Once again Wheatley paused as in deep thought, and then replied coolly, “Admiral,” said Wheatley, “may we speak in private?”
Inside a private office in the bowels of the NSA, Wheatley said to Admiral Russell, “I don’t know how much I can say with your technical people out here. The President is trying to keep this very close and...”
Admiral Russell took advantage of Wheatley’s interruption of thought and broke in, “Director Wheatley, excuse me but I think you’re looking for a nuke...is that true?”
Wheatley exhaled a deep breath and allowed, “I’m sure you’re cleared for this, I didn’t know about your technicians, but yes, that’s what we think. We think it was brought in from North Korea, maybe as much as six months ago. Our best intel is we don’t know for sure it’s here and we damned well don’t know where it may be. I realize this is thin, but we feel our source is solid.”

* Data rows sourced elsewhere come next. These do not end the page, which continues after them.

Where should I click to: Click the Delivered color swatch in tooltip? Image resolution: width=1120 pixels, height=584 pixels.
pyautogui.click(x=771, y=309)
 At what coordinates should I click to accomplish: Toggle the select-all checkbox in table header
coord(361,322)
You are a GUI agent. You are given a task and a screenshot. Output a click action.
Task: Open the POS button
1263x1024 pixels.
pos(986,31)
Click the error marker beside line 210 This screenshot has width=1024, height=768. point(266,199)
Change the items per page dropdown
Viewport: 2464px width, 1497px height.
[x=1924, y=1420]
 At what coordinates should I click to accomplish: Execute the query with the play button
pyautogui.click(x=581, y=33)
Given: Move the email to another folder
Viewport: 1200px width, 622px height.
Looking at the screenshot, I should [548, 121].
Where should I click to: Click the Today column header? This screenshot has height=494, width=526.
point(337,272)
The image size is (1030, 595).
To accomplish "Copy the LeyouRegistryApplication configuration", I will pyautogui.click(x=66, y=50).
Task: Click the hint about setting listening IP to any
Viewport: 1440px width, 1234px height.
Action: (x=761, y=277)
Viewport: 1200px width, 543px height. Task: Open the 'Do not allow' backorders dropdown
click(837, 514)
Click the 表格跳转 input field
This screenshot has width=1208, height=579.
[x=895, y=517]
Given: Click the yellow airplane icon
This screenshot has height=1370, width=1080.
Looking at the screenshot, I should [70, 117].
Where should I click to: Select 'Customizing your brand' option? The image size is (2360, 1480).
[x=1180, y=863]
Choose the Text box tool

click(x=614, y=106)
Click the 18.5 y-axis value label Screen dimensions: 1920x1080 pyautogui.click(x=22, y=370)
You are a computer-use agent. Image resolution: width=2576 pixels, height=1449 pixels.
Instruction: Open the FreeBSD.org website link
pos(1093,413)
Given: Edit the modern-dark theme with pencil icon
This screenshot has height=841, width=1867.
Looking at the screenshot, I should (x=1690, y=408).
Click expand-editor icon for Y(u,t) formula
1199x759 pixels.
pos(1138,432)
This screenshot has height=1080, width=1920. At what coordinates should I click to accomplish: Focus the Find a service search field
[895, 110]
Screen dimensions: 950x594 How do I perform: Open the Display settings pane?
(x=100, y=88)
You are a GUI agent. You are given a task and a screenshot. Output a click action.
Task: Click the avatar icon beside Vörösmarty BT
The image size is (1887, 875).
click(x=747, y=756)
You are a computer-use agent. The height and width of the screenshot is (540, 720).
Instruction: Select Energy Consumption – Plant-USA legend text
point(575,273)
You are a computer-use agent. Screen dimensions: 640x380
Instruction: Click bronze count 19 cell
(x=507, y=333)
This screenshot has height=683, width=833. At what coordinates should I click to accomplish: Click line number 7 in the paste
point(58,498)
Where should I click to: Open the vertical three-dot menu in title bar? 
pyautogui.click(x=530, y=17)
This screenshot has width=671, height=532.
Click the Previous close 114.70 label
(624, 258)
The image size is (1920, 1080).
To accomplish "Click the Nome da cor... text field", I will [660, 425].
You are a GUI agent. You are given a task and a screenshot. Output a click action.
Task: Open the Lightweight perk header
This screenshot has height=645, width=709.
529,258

“Okay, but we can handle the containment on that, and it helps to know what the specific contraband is and where it came from,” replied the Admiral. “For your information, I did get a call from Philip Johnson telling me this was a balls-out project, so we’re on it right away. We work twenty-four-seven around here, so I’ll let you know the minute we get something tangible. You’ll be amazed what these people and our software algorithms can do with just a minor clue,” he concluded.
*
Ibrahim al-Faisal was a product of the Palestinian refugee camps along the Lebanese border with Israel. This is where life began. When he was eight both his parents died before his eyes in shelling between Hezbollah and the IDF. Ibrahim was part of a group of twelve orphaned children shipped off to Iran for their safety. He was soon adopted by a wealthy childless Iranian couple. Al-Faisal was smothered in love by his adoptive mother whose husband paid far more attention to his business than his family. The husband soon became jealous of his wife’s affection for Ibrahim and sent him off to boarding school in England. Aside from holiday visits back to Iran, Ibrahim soon became more at home in London than Tehran. His father insisted he spend as much time at an Islamic mosque as possible and the Imam there took Ibrahim under his wing and created an Islamic home for the bright young man. Al-Faisal earned his college degree in England, but never assimilated into the Anglo culture. Instead he became immersed in the fundamentalist Islamic way of thinking and became a scholar and teacher of Islamic history in the mosque.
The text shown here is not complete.